Fabrics represent a broad range of versatility in design applications. Still, there are limits; common properties exhibited by textiles, such as softness and elasticity, have restricted the use of fabrics in functions better suited to rigid materials, such as impact-resistant surfaces or electronic devices. However, because textiles’ supple and flexible attributes are highly desirable—and in many cases preferred over the characteristics of inflexible substances—advances in fabric technologies and production methods are expanding their material capacities in novel directions.
One example of an unexpected capability in fabrics is puncture resistance. Advanced materials such as aramid 1414 and ultra-high molecular weight polyethylene can withstand cutting. However, such fabrics have less capacity to tolerate strong punctures. Researchers at Tianjin University in China recently published their development of a stab-resistant material made from aramid fibers coated with polyacrylate and carbon nanotubes. The new textile solves prior limitations. In current protective fabric technology, cutting is inhibited primarily due to friction caused by interlocking or rough-textured fibers. However, increasing friction has thus far required adding thickness, weight, or rigidity. The Tianjin team’s use of polyacrylate emulsion and carbon nanotube coatings increases friction due to the creation of new inter-fiber bridges—while maintaining material lightness and flexibility. In addition to puncture-resistant apparel and packaging, the new fabric shows potential for robust architectural textiles.
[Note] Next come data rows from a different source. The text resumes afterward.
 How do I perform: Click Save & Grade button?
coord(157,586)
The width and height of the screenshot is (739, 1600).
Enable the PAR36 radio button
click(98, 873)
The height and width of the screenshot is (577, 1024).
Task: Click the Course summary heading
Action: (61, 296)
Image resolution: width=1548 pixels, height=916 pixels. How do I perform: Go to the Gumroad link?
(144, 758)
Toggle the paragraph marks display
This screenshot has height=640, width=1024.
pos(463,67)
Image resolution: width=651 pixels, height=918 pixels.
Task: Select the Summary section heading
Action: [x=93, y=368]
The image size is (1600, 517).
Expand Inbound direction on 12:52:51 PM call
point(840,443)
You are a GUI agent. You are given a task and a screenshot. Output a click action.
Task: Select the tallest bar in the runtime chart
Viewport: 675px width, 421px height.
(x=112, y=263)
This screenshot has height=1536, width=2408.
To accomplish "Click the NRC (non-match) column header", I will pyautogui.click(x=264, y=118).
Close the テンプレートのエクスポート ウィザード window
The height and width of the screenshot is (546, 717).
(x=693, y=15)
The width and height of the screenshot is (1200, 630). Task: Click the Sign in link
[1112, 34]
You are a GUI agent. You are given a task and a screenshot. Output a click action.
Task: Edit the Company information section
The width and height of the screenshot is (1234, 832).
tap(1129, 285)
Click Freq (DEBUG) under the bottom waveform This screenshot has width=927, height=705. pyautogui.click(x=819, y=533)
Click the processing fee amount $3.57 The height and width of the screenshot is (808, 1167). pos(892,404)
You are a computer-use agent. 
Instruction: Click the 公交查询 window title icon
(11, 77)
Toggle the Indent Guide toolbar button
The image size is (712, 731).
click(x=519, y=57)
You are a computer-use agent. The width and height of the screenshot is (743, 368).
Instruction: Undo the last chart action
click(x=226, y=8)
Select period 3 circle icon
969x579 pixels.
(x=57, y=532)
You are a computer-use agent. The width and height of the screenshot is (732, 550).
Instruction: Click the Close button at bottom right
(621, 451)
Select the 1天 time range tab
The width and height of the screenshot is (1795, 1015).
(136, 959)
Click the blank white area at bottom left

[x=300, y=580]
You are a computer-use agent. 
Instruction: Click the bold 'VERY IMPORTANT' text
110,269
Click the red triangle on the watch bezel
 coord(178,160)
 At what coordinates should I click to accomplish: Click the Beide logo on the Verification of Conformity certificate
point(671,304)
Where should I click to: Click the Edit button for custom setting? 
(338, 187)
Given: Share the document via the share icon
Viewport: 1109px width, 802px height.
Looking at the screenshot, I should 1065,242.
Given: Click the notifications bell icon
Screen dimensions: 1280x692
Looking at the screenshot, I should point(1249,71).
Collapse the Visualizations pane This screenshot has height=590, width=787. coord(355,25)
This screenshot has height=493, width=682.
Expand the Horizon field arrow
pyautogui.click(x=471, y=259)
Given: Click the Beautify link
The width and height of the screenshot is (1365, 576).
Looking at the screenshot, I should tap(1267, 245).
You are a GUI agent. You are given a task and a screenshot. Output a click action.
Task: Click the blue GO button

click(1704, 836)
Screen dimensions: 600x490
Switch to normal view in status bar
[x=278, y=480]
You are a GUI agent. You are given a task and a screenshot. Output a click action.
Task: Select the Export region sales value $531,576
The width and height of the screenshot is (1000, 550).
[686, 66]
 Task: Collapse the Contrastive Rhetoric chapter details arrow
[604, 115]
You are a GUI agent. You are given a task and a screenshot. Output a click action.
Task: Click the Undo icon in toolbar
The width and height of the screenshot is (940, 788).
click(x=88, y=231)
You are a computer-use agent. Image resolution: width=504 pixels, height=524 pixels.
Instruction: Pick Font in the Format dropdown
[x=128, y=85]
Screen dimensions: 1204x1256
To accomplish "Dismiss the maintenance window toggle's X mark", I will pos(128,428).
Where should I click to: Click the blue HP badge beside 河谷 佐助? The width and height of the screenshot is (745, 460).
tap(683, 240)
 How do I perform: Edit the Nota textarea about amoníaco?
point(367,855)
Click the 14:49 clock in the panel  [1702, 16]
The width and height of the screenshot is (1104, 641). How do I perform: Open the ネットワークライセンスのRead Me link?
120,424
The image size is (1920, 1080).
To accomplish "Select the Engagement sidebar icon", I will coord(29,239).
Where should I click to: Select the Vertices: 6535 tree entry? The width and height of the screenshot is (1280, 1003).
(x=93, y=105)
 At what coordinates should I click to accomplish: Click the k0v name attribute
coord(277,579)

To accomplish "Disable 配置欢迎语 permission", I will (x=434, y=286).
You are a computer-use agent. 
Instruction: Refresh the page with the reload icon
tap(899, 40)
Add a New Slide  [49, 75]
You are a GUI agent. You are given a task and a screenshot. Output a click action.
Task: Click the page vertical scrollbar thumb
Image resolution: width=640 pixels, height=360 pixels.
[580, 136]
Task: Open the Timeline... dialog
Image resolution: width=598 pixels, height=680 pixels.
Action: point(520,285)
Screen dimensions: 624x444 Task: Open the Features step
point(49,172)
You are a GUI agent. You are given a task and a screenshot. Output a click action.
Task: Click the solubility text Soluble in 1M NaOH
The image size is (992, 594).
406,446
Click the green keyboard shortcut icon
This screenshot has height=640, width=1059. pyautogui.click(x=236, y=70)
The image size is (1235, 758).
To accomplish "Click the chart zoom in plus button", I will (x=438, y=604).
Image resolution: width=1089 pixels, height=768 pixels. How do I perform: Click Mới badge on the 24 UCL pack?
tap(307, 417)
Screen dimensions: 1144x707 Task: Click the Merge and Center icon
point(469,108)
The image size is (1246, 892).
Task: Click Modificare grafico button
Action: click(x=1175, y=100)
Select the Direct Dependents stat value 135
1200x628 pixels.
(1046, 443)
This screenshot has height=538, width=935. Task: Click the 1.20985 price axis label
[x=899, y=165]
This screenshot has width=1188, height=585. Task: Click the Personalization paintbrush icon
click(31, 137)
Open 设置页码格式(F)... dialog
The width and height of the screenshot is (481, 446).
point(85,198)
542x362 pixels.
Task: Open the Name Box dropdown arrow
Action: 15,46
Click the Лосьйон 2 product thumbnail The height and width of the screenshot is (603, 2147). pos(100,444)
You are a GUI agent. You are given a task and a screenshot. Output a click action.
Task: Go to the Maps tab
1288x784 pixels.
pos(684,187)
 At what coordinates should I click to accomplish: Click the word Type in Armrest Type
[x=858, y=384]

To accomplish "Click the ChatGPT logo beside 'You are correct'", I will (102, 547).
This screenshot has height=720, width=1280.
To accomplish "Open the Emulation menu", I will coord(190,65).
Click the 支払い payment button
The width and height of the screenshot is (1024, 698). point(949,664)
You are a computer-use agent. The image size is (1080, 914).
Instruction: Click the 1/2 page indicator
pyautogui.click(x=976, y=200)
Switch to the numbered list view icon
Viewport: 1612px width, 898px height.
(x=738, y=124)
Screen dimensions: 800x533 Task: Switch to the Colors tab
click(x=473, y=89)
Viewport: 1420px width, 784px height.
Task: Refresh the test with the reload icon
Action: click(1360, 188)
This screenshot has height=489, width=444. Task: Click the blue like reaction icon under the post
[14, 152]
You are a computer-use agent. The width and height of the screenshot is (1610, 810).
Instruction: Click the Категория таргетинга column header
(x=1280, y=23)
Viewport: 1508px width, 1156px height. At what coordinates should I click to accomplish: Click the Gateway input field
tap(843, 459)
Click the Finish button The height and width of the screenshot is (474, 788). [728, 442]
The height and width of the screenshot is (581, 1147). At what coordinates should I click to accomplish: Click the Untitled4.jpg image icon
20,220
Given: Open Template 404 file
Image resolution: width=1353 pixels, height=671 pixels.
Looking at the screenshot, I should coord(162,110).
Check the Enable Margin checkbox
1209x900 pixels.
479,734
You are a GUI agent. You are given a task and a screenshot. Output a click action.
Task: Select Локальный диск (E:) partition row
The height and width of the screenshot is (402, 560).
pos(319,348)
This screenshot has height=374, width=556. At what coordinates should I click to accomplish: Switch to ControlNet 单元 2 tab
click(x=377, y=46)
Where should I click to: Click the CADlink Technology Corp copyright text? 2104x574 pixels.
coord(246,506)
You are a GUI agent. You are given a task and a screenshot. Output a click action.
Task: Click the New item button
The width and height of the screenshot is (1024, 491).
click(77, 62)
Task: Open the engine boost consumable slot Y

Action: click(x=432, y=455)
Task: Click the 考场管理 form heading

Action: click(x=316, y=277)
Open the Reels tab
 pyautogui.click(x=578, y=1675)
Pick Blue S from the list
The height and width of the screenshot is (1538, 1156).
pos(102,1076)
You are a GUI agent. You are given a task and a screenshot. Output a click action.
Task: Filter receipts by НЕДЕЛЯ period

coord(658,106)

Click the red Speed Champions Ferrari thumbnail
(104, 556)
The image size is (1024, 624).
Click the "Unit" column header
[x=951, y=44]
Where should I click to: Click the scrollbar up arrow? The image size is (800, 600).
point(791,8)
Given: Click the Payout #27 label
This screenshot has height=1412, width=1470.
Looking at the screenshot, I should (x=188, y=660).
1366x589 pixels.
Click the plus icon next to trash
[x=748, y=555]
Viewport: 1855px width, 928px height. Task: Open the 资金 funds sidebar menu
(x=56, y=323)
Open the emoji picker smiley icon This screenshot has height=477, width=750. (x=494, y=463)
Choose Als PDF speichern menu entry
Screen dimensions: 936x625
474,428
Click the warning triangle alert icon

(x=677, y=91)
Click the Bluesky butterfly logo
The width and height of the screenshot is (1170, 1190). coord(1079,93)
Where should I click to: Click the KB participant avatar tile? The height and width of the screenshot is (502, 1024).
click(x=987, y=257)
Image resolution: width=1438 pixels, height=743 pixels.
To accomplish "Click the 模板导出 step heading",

The effective conduction of electricity is another example of a surprising textile trait. Smart fabrics have long been anticipated to replace portable electronics as effective vehicles for electricity and digital media. However, the fragility of electrical wiring and the need for high conductivity have thus far slowed the development of such materials. Engineers at Pittsburgh’s Carnegie Mellon University have found a promising solution: a novel soft material that transmits power like conductive metals. The new composite is an organogel, a polymer gel with a cross-linked internal structure, infused with liquid metal. The admixture represents a hopeful future for softbotics—a movement to create more interactive, flexible, and user-focused robots. Developed by lead mechanical engineer Carmel Majidi, the new conductive organogel is highly elastic and possesses inherent self-healing properties. “This is the first soft material that can maintain a high enough electrical conductivity to support digital electronics and power-hungry devices,” Majidi said in a CMU press release. “We have demonstrated that you can actually power motors with it.”
Fabric innovations are also delivering unanticipated new products that support a circular economy. French company FabBRICK manufactures solid construction modules out of recycled textiles. Company founder Clarisse Merlet noted the extent of material waste in building construction as well as the clothing industry while she was an architecture student. Seeking a solution, she devised a successful method of transforming discarded apparel into building blocks for interior partitions, furnishings, and surfaces. To make the modules, Merlet and her team first crush and shred unwanted textiles into small pieces. Next, they mix these fragments with a bio-based, mold-resistant glue to create a composite material with a clay-like consistency. They then compress this textile composite into a mold. Each textile ‘brick’ requires 30 minutes for shaping and 10 to 15 days to air-dry.
FabBRICK invites organizations to donate their textile waste for use as a feedstock for new types of products, including decorative objects and a so-called “coating brick” wall covering. The company’s contribution to the textile industry is not only to devise a novel application (e.g., building blocks) in need of greater resource efficiency but also to increase the resourcefulness of the sector itself. “Fast fashion is everywhere, so we can always be close to a source of textile waste,” Merlet told Capital Finance International. “The next step is to automate production so that we can recycle even more.”
The views and conclusions from this author are not necessarily those of ARCHITECT magazine or of The American Institute of Architects.